What to work on
Filter the records below, keeping only lines with the string "agent".

-------- Task input

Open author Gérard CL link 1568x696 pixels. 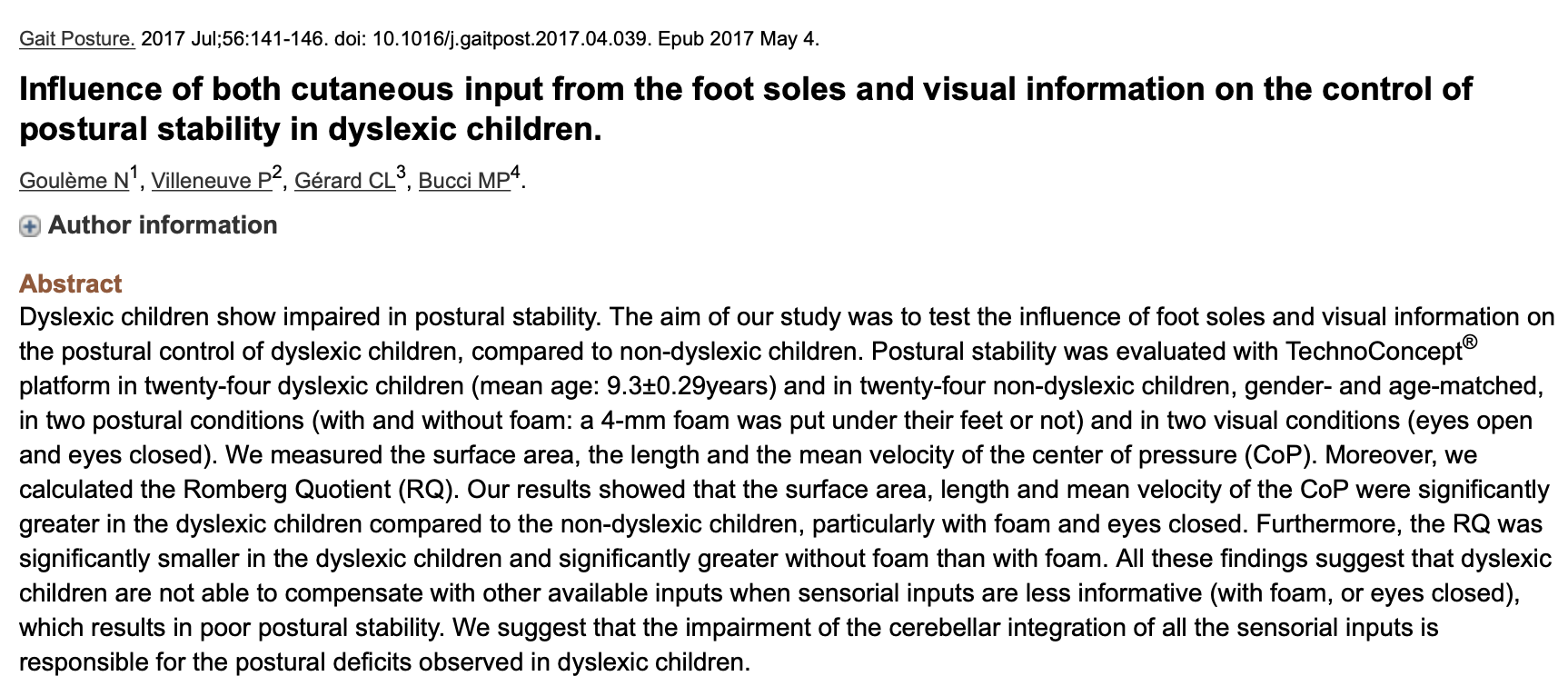345,181
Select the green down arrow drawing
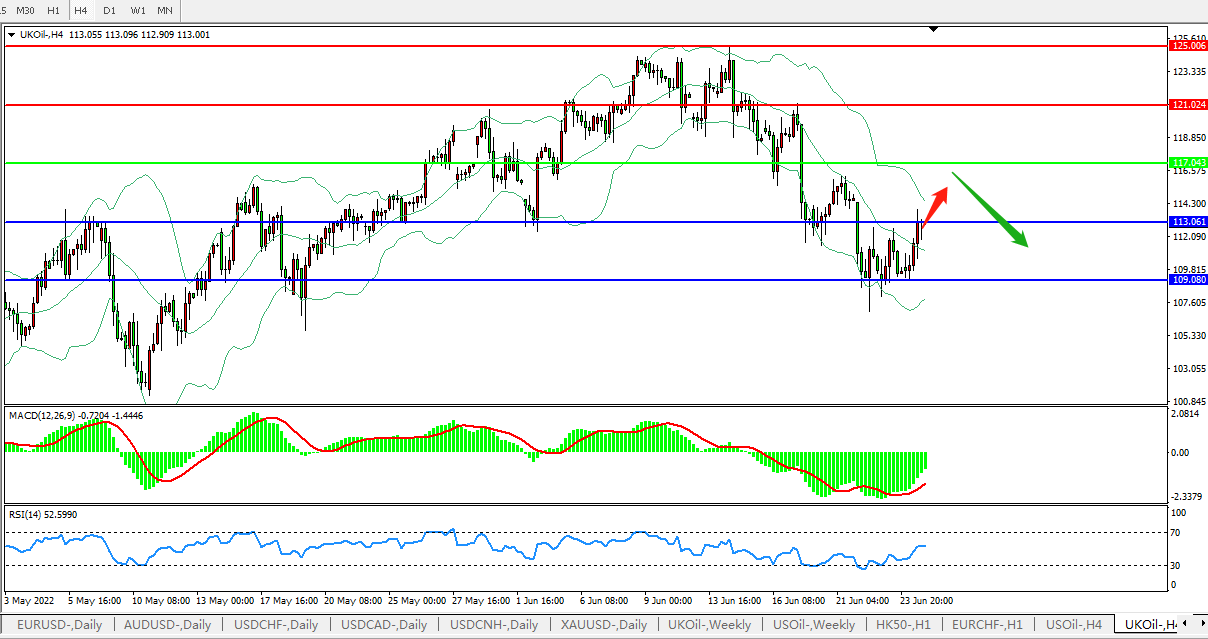The image size is (1208, 639). tap(990, 209)
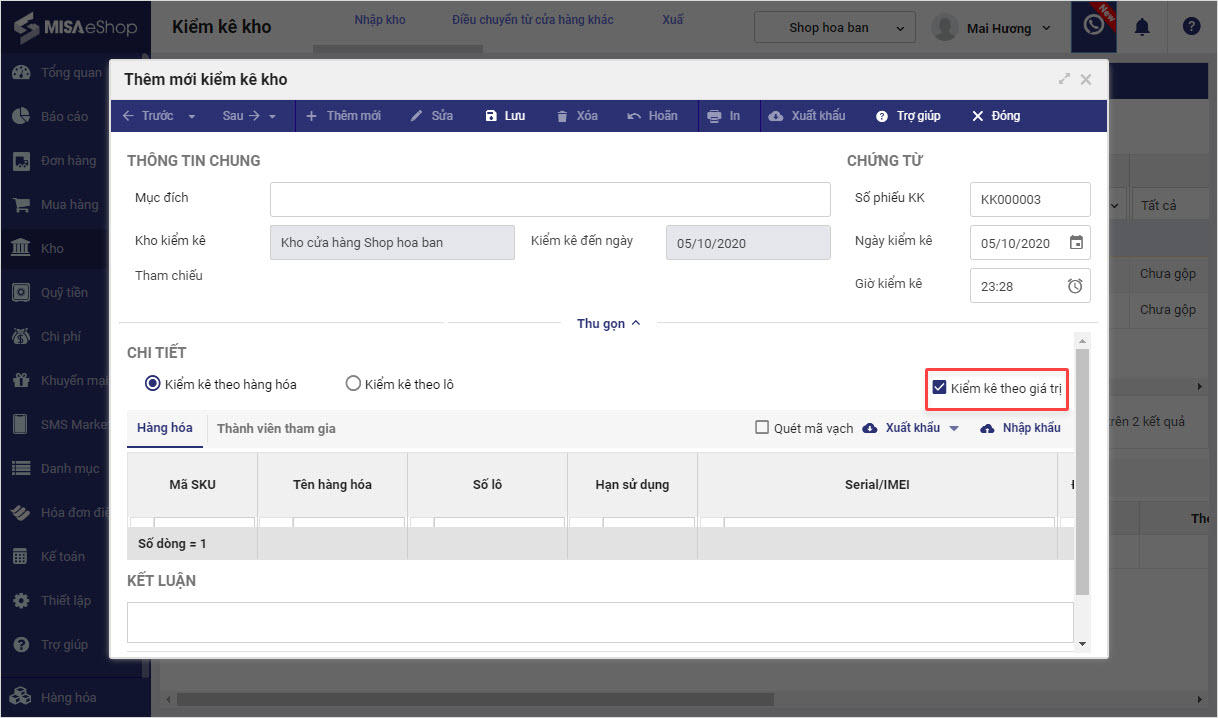Click help question mark in top bar
This screenshot has height=718, width=1218.
1191,28
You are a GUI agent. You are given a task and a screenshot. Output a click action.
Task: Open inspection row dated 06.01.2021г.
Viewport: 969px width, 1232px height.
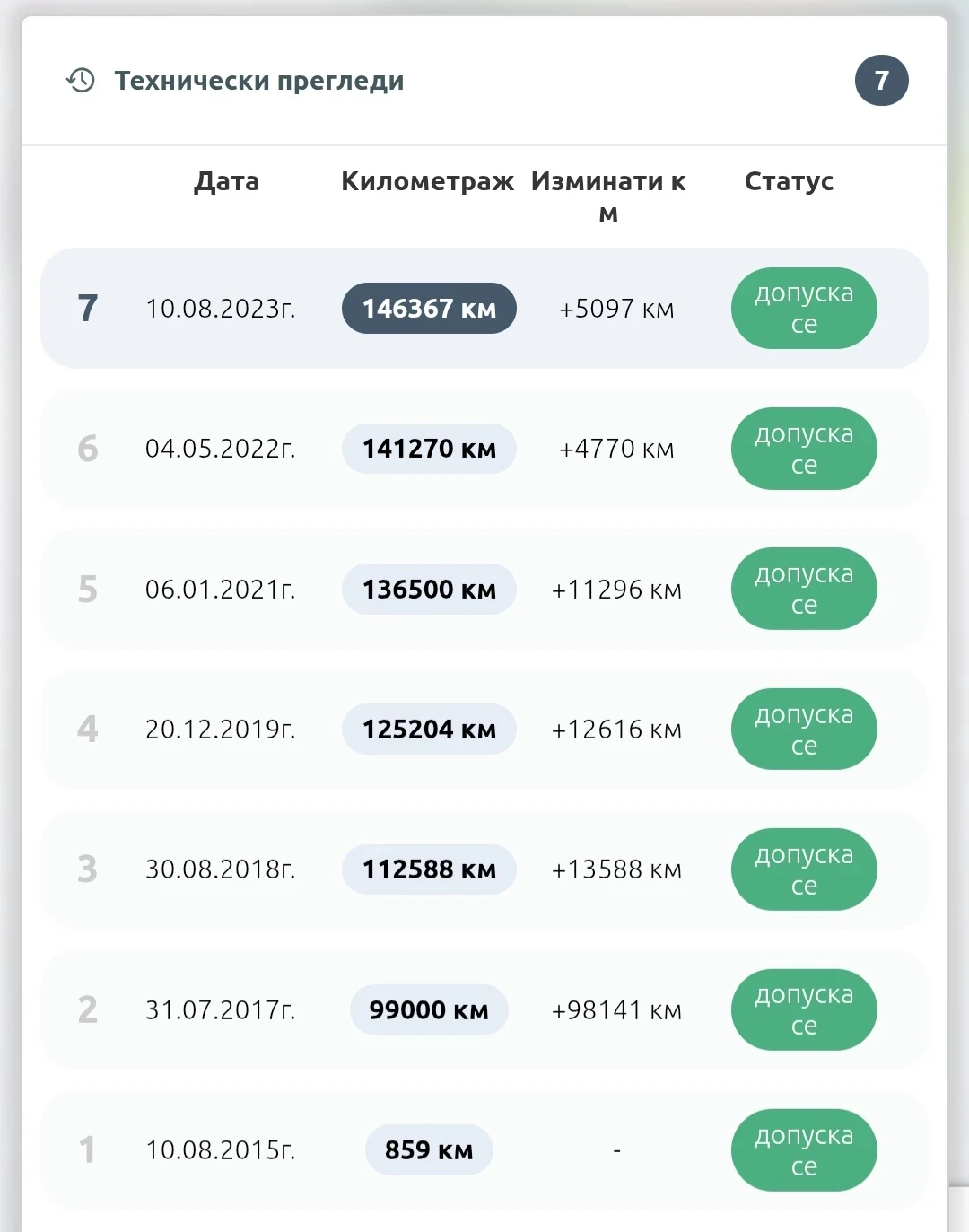coord(220,590)
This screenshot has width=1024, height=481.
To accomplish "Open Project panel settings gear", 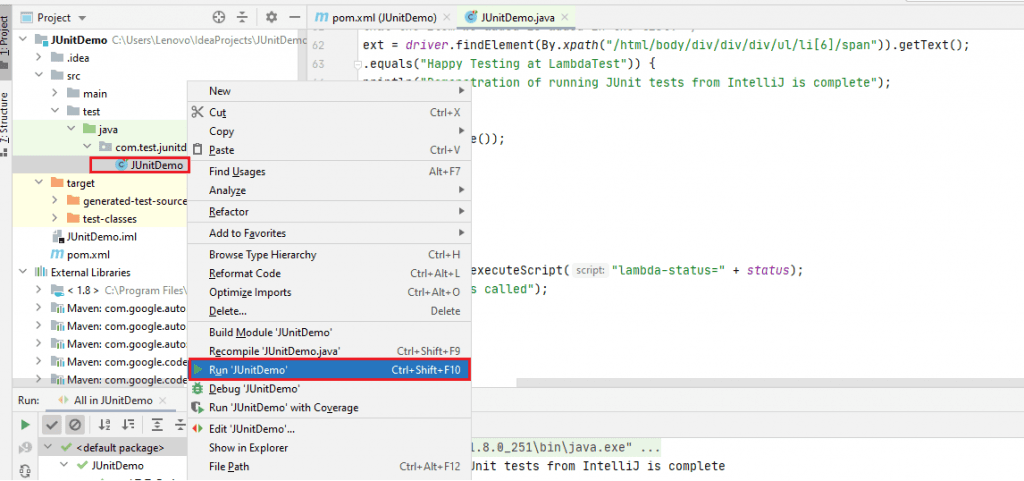I will (271, 17).
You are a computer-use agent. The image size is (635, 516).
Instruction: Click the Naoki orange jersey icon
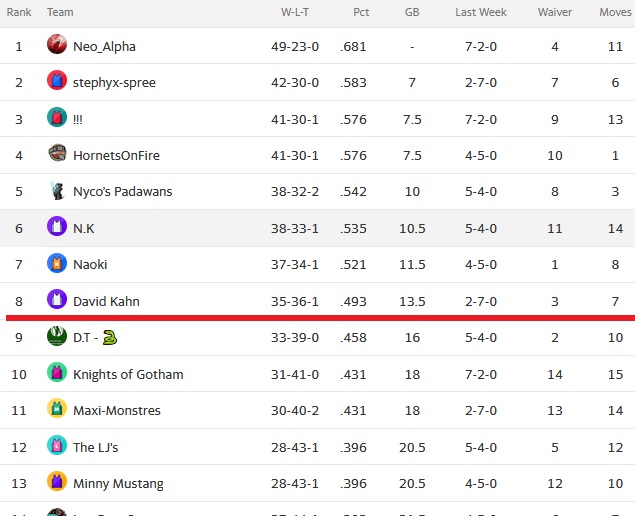pos(57,262)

----------------

Output
You are a GUI agent. You are given a task and a screenshot. Output a click action.
You are a computer-use agent. The image size is (635, 516).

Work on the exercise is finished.